Dataset entries

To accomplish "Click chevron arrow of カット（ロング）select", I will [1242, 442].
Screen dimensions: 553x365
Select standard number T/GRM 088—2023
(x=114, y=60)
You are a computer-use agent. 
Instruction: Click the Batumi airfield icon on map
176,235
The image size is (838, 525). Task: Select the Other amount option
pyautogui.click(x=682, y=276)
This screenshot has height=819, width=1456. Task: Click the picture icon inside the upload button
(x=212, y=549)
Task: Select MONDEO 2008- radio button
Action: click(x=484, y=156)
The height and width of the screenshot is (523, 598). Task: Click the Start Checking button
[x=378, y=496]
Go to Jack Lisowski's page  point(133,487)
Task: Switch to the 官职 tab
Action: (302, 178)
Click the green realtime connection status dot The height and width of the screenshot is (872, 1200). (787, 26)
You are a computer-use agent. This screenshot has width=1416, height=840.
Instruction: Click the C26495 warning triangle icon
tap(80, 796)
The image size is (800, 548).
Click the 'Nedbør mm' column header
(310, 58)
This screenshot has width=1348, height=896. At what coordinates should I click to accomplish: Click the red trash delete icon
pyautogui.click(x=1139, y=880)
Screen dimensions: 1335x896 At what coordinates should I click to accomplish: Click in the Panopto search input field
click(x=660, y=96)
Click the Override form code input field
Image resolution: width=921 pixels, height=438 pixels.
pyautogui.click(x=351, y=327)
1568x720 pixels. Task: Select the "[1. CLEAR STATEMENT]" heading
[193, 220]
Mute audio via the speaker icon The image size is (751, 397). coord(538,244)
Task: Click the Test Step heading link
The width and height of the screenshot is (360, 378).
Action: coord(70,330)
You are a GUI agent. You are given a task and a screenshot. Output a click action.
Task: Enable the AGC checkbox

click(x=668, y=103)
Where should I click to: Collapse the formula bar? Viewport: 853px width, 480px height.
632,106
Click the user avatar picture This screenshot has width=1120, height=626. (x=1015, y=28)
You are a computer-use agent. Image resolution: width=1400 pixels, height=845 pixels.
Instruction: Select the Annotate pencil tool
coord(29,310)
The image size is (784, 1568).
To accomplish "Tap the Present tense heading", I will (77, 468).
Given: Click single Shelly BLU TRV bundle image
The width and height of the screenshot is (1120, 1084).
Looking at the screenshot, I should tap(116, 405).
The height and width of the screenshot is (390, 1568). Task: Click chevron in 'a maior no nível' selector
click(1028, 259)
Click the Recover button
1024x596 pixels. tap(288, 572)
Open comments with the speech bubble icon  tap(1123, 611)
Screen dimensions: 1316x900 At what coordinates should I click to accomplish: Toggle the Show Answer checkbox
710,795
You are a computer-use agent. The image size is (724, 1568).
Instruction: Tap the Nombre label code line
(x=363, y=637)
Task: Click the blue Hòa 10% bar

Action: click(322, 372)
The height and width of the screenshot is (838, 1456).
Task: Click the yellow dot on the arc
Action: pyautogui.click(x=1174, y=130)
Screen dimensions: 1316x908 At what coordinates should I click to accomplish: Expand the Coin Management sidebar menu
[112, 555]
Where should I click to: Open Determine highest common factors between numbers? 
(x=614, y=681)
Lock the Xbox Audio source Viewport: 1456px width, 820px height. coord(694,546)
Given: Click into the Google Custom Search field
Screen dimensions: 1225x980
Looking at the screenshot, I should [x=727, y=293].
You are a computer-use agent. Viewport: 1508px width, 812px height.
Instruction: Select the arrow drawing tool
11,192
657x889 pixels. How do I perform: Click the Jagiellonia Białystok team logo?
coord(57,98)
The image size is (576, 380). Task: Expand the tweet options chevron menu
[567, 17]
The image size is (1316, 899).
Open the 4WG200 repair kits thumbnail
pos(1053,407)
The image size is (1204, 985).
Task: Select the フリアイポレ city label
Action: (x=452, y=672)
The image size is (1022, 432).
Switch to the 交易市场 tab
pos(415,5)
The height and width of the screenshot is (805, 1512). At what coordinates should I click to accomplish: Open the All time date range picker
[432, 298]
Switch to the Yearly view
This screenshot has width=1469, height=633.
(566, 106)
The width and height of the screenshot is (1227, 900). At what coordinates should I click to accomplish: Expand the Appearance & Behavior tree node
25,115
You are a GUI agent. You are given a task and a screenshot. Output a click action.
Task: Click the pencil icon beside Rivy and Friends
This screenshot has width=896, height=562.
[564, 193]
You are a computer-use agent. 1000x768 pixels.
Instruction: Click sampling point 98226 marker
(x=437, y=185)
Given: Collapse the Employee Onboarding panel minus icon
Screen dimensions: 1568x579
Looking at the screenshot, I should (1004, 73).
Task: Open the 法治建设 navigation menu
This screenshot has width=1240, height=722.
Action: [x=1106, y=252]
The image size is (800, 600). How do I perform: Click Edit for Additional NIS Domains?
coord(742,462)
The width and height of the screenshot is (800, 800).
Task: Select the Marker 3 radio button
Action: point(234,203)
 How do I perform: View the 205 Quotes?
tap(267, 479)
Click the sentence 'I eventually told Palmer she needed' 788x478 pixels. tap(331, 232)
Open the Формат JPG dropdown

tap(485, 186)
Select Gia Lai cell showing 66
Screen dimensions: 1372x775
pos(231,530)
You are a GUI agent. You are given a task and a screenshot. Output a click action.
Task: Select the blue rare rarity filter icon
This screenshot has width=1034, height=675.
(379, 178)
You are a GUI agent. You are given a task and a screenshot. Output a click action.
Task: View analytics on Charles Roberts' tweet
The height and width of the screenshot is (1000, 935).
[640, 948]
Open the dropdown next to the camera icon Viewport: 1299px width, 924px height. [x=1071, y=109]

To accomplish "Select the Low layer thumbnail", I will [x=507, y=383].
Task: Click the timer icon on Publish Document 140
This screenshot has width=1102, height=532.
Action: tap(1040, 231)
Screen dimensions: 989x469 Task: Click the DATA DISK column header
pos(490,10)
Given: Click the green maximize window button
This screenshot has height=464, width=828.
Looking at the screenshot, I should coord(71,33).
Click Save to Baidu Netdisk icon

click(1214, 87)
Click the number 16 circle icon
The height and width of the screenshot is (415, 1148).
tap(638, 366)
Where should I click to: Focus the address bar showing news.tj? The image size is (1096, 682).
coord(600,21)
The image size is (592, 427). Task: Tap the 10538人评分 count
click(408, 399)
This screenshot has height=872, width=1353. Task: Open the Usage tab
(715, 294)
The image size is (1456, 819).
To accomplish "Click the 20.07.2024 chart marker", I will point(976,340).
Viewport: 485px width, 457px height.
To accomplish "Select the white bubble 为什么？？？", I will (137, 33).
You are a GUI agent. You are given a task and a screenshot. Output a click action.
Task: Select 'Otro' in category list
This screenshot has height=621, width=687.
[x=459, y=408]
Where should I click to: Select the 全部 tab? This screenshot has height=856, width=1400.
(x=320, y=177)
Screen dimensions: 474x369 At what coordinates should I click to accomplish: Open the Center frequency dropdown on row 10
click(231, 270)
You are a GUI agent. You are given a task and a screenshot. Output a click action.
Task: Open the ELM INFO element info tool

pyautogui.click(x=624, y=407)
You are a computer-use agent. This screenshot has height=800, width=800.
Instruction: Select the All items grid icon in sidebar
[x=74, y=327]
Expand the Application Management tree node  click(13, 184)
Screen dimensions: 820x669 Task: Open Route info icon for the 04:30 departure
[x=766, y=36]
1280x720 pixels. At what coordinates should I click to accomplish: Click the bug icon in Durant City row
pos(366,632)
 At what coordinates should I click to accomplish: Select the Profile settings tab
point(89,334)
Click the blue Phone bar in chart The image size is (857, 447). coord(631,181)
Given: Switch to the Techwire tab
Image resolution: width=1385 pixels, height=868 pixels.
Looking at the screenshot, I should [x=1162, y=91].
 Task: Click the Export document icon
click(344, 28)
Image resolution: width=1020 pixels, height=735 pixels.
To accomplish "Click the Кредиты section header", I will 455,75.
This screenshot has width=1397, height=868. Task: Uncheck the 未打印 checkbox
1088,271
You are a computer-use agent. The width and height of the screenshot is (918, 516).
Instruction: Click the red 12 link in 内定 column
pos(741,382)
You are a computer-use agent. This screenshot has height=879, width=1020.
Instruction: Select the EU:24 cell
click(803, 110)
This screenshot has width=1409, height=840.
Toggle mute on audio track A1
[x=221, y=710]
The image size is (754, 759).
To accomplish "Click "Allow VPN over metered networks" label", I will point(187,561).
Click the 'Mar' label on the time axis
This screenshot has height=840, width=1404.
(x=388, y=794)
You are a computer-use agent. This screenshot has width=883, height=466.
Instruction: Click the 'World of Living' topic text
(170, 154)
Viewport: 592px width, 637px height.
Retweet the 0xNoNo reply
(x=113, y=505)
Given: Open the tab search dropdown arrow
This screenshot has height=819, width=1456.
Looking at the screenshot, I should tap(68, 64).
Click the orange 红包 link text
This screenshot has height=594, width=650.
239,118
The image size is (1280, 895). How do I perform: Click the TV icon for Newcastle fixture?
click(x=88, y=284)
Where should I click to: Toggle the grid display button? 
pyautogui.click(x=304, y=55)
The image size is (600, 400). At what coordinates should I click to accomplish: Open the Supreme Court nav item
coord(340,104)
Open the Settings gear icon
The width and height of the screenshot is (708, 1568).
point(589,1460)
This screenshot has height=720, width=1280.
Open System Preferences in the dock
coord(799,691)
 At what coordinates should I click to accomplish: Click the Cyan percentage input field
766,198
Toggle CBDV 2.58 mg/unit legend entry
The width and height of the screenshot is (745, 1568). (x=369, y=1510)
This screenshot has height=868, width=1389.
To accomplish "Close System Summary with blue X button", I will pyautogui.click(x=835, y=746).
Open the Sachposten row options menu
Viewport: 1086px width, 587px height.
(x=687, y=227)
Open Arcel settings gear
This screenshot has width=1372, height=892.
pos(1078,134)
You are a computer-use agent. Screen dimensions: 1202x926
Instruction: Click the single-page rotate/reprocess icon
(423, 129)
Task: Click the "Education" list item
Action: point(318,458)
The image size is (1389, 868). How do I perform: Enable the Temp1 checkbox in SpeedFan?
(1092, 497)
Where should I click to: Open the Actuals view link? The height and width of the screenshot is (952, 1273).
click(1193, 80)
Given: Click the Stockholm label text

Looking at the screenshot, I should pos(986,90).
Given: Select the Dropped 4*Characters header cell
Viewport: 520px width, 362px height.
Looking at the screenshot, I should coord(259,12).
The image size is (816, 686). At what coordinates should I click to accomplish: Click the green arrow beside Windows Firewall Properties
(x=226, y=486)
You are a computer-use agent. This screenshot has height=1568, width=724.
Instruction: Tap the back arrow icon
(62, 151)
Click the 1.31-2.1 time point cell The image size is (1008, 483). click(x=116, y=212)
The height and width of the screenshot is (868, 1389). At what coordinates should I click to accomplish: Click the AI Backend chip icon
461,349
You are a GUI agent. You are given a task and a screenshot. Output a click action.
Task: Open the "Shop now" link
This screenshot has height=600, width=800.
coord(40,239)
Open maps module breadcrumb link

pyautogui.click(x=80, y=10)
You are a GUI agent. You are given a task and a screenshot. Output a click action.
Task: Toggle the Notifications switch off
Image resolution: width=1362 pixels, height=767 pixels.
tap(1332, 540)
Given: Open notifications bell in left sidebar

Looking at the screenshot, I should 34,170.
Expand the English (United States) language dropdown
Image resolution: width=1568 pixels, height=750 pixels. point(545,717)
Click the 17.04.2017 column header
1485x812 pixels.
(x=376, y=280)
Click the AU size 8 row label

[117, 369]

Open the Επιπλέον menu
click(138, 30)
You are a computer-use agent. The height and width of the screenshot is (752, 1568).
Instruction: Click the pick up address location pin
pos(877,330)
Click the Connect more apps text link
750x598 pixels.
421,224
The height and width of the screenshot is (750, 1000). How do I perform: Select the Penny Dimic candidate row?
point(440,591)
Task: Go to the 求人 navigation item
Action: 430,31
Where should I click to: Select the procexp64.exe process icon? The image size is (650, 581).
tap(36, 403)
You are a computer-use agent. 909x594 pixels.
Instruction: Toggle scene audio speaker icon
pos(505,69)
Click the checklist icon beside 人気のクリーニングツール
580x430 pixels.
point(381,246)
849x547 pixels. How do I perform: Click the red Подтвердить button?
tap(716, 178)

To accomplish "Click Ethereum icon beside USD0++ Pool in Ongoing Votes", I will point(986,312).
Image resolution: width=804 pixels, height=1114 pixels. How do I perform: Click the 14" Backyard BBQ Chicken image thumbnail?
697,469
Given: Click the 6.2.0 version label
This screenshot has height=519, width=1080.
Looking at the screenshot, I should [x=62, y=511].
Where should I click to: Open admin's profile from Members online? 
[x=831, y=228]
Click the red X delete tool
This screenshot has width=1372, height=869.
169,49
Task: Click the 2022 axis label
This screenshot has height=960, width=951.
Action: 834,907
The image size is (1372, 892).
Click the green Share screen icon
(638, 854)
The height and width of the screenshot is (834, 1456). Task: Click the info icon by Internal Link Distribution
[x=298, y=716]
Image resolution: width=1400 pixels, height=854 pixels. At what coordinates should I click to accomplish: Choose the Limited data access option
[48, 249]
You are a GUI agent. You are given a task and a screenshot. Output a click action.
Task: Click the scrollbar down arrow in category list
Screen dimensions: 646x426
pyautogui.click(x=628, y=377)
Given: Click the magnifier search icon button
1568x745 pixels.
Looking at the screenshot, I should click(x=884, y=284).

■ AIM OF THE TASK:
Please copy the entries from the line containing "Open maps module breadcrumb link" through the line containing "tap(36, 403)", with both of those lines included.

■ FINISHED ANSWER:
Open maps module breadcrumb link

pyautogui.click(x=80, y=10)
You are a GUI agent. You are given a task and a screenshot. Output a click action.
Task: Toggle the Notifications switch off
Image resolution: width=1362 pixels, height=767 pixels.
tap(1332, 540)
Given: Open notifications bell in left sidebar

Looking at the screenshot, I should 34,170.
Expand the English (United States) language dropdown
Image resolution: width=1568 pixels, height=750 pixels. point(545,717)
Click the 17.04.2017 column header
1485x812 pixels.
(x=376, y=280)
Click the AU size 8 row label

[117, 369]

Open the Επιπλέον menu
click(138, 30)
You are a computer-use agent. The height and width of the screenshot is (752, 1568).
Instruction: Click the pick up address location pin
pos(877,330)
Click the Connect more apps text link
750x598 pixels.
421,224
The height and width of the screenshot is (750, 1000). How do I perform: Select the Penny Dimic candidate row?
point(440,591)
Task: Go to the 求人 navigation item
Action: 430,31
Where should I click to: Select the procexp64.exe process icon? The image size is (650, 581).
tap(36, 403)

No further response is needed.